Rowdy Tellez is exactly the player needed to sort the lack of power in the Brewers middle order, with a low strikeout rate for a slugger of his profile, and massive power, which should enable them to drive home big totals, and create separation from teams when the likes of Yelich, Frelick and Contreras get on base, as well as our shiny new toy, Carlos Santana. Currently, it seems as though (after the top two hitters) unless they go out of the ball park, they'll be stranded on the bases due to a lack of either consistency or power in the middle of the lineup, and it's preventing the Brewers from gaining separation in games recently, doing the bare minimum to win.
Tellez had an OPS in June of .442, surpassed only by a .191 OPS in July during 11 plate appearances before going on the 15-day injured list with forearm inflammation, an injury that had apparently been bothering him for over a month. He was slashing just .136/.184/.173 over his last 87 plate appearances, and hadn’t homered since May 22, at which point he was having quite a fine season. He had hit 12 home runs with an OPS comfortably over .800, ripping 20 RBIs in April alone, looking every bit the slugging monster the team expected. This healthy version of Tellez is perfectly capable of carrying an offense, and is head-and-shoulders above anyone the Brewers will realistically target at the deadline.
Last season, he performed to an average level while having one of the worst BABIP’s in the major leagues, which compared to previous years, suggested some optimism of a big bounce back, and perhaps a premier offensive first baseman. Even then, he had a .767 OPS in 2022 with 35 home runs, so even in a down season with deadened baseballs he showed serious power. However, this completely disappeared over the month-plus before he went on the shelf, with just four extra-base hits and a cratering ability to make regular, solid contact, often getting just too far under the ball and causing weak fly balls and pop-ups to the infield. Even when he did rip the ball, he had a knack for finding fielders, and not getting it aerial enough.
As such, when Counsell referred to the IL stint being due to a month-long forearm issue, it seemed valid (or more so than Jesse Winker’s “back spasms”). He hadn’t hit a home run in almost two months, and that’s just not conceivable for a player like Tellez outside of some injury. He wasn’t making the quality contact he has in his last two seasons, where his average exit velocity has been above 91 mph. So his exit velocity was dropping with a livelier baseball, and the fly ball issue was causing him to average a 30 degree launch angle in June against breaking pitches, and a rising launch angle against fastballs, too. His timing was off just enough to throw off the Brewers' hottest hitter to start the season.

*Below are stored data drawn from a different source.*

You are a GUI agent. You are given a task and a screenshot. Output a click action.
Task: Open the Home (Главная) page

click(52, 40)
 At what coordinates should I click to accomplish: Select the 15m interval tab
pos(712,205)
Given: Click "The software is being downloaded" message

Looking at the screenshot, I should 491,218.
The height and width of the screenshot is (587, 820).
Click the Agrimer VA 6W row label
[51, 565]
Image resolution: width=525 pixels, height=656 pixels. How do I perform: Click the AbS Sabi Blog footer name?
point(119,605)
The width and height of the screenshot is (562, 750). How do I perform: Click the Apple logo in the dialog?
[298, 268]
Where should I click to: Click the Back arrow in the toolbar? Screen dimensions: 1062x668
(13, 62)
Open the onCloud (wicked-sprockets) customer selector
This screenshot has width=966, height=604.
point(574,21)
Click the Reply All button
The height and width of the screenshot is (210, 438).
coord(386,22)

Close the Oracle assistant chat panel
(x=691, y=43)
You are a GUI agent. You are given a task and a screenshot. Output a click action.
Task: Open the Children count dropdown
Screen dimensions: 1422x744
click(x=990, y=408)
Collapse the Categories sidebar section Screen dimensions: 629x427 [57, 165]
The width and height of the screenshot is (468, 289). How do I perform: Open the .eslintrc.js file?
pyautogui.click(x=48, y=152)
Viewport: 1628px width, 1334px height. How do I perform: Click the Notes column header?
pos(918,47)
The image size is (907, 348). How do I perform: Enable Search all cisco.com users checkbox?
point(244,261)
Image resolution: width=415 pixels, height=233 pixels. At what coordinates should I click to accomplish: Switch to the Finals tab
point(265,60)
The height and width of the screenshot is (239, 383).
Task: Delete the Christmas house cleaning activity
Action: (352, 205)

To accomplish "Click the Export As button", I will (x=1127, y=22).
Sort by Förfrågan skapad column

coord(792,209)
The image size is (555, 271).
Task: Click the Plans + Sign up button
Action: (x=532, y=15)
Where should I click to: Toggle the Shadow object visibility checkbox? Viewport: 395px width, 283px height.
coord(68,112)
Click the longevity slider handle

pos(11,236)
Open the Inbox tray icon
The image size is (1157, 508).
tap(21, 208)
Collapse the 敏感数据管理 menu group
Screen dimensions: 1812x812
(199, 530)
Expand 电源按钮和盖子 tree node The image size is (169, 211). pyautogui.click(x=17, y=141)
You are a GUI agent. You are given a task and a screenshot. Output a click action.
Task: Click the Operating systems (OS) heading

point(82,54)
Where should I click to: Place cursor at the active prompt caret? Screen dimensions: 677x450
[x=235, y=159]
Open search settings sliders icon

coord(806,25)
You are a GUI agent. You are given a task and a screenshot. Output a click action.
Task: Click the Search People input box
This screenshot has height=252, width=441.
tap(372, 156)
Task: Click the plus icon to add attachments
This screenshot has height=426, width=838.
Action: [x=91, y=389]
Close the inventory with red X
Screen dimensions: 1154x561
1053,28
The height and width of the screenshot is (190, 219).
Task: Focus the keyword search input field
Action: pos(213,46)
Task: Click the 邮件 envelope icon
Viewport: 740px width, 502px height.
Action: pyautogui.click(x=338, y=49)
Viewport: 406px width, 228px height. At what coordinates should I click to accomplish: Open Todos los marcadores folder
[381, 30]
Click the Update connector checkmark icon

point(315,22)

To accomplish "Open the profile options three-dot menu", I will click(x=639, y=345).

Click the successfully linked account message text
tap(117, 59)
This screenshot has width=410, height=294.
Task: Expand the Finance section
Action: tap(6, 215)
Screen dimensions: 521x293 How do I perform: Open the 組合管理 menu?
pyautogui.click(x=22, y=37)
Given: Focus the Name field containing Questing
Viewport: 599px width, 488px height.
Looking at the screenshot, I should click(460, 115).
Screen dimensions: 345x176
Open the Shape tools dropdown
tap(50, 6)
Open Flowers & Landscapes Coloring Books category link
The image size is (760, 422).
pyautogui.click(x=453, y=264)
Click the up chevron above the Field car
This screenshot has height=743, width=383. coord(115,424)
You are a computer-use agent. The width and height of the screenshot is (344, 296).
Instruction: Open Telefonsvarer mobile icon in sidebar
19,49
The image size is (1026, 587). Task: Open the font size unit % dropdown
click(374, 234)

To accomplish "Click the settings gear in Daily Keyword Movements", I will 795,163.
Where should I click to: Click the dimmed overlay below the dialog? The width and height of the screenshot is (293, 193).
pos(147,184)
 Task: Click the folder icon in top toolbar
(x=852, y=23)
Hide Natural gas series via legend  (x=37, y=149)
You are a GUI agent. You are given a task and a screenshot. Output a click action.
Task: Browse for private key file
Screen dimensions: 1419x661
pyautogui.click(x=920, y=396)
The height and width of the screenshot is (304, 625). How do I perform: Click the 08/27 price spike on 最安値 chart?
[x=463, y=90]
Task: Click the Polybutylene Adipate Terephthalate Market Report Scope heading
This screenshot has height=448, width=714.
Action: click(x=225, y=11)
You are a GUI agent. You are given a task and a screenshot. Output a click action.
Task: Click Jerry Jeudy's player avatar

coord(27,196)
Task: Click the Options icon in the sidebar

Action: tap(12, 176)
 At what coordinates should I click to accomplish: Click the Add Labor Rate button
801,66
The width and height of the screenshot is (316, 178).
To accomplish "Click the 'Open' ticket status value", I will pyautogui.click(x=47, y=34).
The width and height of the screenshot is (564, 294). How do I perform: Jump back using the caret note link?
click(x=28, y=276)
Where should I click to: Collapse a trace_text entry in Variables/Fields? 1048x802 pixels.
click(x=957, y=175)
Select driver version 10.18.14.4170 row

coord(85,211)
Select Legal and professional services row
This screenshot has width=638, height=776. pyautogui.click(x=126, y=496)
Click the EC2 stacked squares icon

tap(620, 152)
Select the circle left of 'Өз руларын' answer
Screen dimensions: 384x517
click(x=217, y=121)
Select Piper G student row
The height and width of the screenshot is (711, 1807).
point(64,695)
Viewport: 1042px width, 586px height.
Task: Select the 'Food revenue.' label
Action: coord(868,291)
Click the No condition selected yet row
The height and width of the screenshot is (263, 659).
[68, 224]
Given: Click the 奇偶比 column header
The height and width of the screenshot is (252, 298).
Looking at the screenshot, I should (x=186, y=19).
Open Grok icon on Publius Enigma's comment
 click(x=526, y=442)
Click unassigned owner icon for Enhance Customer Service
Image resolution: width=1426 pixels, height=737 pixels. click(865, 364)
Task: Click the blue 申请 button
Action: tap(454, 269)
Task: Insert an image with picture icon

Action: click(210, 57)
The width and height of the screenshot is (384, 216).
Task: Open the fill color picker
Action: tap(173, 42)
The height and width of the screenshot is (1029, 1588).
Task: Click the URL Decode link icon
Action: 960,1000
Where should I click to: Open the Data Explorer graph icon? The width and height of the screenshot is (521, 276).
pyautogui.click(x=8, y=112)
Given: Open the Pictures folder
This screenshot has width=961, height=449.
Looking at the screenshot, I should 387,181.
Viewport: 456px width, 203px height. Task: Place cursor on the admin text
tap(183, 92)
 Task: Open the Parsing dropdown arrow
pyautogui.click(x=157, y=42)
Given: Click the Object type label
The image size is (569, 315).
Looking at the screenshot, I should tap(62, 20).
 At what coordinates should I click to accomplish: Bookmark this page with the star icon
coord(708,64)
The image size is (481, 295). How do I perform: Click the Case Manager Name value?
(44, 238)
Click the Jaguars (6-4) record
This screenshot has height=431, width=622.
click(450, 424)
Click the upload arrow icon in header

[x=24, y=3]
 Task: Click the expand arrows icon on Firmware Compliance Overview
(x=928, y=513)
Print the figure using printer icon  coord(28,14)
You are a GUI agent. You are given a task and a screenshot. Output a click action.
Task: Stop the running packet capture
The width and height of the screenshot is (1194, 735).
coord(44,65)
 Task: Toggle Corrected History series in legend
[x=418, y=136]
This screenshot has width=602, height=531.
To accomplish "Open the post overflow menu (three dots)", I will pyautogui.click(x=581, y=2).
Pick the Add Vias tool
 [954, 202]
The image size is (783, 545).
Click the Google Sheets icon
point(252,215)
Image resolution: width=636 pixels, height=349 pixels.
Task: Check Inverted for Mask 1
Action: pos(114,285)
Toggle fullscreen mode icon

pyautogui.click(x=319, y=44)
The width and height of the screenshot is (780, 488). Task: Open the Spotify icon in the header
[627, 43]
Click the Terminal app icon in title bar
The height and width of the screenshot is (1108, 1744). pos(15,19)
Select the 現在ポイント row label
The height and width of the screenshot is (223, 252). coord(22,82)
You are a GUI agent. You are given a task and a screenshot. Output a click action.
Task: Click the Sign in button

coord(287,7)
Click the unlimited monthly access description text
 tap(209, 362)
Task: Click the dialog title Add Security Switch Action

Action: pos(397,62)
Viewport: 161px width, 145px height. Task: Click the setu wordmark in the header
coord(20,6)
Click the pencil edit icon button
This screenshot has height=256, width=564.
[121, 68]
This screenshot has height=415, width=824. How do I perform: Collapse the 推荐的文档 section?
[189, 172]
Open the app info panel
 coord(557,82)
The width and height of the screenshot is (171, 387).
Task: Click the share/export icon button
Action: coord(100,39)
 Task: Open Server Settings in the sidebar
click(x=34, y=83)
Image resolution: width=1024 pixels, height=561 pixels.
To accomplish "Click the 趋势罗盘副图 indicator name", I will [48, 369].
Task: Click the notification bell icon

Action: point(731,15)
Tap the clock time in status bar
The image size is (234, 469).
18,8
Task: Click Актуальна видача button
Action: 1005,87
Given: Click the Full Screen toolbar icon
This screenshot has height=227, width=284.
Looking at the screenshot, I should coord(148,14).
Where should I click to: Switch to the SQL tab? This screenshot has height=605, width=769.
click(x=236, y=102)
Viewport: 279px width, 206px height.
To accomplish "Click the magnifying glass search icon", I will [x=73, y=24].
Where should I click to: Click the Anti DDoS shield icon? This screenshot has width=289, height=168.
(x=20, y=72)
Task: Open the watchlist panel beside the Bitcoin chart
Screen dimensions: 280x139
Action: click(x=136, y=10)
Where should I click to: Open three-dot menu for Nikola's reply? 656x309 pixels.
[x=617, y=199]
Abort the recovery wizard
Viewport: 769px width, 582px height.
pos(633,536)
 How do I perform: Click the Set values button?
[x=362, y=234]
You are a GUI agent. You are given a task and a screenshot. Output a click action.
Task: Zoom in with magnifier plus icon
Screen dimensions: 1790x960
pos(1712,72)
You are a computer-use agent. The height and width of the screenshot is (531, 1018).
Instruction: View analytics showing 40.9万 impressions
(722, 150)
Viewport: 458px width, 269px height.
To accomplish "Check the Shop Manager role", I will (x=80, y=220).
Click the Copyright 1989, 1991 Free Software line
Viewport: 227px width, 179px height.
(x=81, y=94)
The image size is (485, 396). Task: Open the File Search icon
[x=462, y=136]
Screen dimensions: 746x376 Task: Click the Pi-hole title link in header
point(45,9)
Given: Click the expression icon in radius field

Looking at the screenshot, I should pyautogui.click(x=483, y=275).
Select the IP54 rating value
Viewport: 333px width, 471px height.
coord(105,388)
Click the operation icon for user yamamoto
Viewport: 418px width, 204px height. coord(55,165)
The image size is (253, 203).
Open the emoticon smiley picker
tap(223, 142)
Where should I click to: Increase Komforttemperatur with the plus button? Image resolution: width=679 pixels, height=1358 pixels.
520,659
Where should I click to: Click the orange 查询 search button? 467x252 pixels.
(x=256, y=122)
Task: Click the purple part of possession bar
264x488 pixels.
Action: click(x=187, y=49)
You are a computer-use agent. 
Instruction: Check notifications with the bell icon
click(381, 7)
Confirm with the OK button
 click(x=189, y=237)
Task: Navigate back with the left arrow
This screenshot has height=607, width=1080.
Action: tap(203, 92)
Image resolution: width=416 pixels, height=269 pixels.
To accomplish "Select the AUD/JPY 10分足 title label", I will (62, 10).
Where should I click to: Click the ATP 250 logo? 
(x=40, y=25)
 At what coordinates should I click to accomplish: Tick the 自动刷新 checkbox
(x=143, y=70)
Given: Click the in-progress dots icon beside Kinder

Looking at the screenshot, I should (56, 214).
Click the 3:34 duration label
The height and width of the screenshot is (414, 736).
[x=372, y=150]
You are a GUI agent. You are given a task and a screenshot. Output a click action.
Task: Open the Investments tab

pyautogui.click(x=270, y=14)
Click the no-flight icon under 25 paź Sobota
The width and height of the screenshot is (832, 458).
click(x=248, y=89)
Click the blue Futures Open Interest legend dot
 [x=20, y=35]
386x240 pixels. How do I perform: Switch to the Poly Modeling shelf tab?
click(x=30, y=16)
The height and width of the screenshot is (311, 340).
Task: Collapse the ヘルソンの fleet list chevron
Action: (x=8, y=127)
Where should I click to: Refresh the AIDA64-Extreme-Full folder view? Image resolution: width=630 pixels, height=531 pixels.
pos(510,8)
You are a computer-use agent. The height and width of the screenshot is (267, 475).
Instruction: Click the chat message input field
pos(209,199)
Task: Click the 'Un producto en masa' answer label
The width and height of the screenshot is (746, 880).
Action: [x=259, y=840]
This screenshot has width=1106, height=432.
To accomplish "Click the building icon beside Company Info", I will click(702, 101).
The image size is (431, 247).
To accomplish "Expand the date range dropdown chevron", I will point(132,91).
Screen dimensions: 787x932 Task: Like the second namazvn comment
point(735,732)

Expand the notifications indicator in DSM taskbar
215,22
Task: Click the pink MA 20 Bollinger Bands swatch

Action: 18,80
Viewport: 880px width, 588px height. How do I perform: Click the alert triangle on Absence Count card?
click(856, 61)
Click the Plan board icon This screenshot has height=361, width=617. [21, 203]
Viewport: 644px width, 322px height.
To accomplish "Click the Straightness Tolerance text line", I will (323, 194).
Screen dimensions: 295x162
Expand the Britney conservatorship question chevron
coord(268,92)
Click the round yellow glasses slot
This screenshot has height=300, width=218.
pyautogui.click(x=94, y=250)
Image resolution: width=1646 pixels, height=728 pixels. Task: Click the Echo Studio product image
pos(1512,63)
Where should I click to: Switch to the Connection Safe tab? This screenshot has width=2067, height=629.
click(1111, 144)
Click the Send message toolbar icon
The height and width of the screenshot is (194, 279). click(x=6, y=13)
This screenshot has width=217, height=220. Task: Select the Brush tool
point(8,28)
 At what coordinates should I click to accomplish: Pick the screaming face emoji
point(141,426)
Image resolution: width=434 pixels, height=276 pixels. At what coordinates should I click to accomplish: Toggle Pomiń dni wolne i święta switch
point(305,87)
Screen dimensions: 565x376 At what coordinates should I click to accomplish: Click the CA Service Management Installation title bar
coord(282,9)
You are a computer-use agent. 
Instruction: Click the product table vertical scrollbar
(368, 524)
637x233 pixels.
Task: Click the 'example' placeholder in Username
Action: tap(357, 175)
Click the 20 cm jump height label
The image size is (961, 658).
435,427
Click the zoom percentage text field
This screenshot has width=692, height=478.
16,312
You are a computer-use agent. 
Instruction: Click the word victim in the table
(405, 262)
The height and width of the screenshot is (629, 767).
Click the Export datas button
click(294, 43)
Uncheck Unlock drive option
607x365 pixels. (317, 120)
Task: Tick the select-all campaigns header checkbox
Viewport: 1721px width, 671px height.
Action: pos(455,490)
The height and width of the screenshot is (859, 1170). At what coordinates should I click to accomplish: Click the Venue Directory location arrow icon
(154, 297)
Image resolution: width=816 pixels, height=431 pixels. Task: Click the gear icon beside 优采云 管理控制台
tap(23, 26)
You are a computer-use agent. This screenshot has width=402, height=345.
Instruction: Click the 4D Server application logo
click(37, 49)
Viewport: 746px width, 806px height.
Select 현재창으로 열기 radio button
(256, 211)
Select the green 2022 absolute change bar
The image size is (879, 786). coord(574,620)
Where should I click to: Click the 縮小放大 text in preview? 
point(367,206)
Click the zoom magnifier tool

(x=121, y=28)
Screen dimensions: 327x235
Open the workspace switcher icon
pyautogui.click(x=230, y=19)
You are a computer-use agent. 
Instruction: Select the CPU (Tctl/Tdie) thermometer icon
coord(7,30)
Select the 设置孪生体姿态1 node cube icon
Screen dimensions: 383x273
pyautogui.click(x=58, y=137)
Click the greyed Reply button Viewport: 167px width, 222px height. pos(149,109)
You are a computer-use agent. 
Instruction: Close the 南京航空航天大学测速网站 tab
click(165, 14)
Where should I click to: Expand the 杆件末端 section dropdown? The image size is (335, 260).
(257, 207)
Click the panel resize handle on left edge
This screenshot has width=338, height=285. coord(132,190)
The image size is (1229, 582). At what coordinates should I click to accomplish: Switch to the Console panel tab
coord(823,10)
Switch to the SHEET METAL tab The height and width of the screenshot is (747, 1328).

He was just a little behind the ball on the regular, causing any late contact to be a low line drive, or to be slightly under the ball in his uppercut swing, all of which could come from an injured forearm tweaking his bat speed ever so slightly.
One thing a six-week break will have done is given his forearm ample time to rest, and remove any and all inflammation in it. There will be a question of if his grip is affected, as Frelick’s was for a while, due to the number of stitches in the finger he subsequently injured in a freak shagging accident, but as it’s a nail bed that hopefully shouldn’t be as big an issue, being on the top of the finger rather than the underside.
His estimated date of return is the LA Dodgers series, 15 days after the deadline, meaning acquiring Carlos Santana may be all the Brewers do to cover the 1B/DH position. Instead, they could look to add middle infielders, or an outfield bat like Teoscar Hernandez to be an extra lengthening of the lineup.
Showing more propensity to strike out so far this year, and less power than usual, but to the opposite of previously hot trade rumor subject C.J. Cron with an 83rd percentile walk rate, and 75th percentile chase rate, Santana will grind out at-bats and find a way to get on base. However, the Brewers have several of these bats, and the recent issue has been power more than on-base efforts, meaning they need someone to drive in runs in the heart of the order, which Santana hasn’t done so much of this year. He will keep the line moving, and his clubhouse presence has been noted by Adam Frazier as a key part of the Mariners hot stretch last season, but the Brewers still need a little pop in their lineup.
Whatever you think of Rowdy as a hitter, he’s definitely not the kind of player who stops hitting for power overnight. He might be streaky, but he’s never been a sub-.500 OPS player, particularly given that he’s struck out at around just a 20% clip in 2021 and 2022. Matthew Trueblood wrote a great article on how his patience at the plate may have belied an injury back in May, covering his incredibly reduced swing rates at the time.
Santana could go a long way to helping the Brewers inch themselves towards league average offense, but neither he nor any of the alternatives they might have explored can carry the Brewers the way Tellez can, both to finish the regular season, and deep into the postseason. If he has a six-week period to finish the season as he started, this offense takes on a whole new outlook.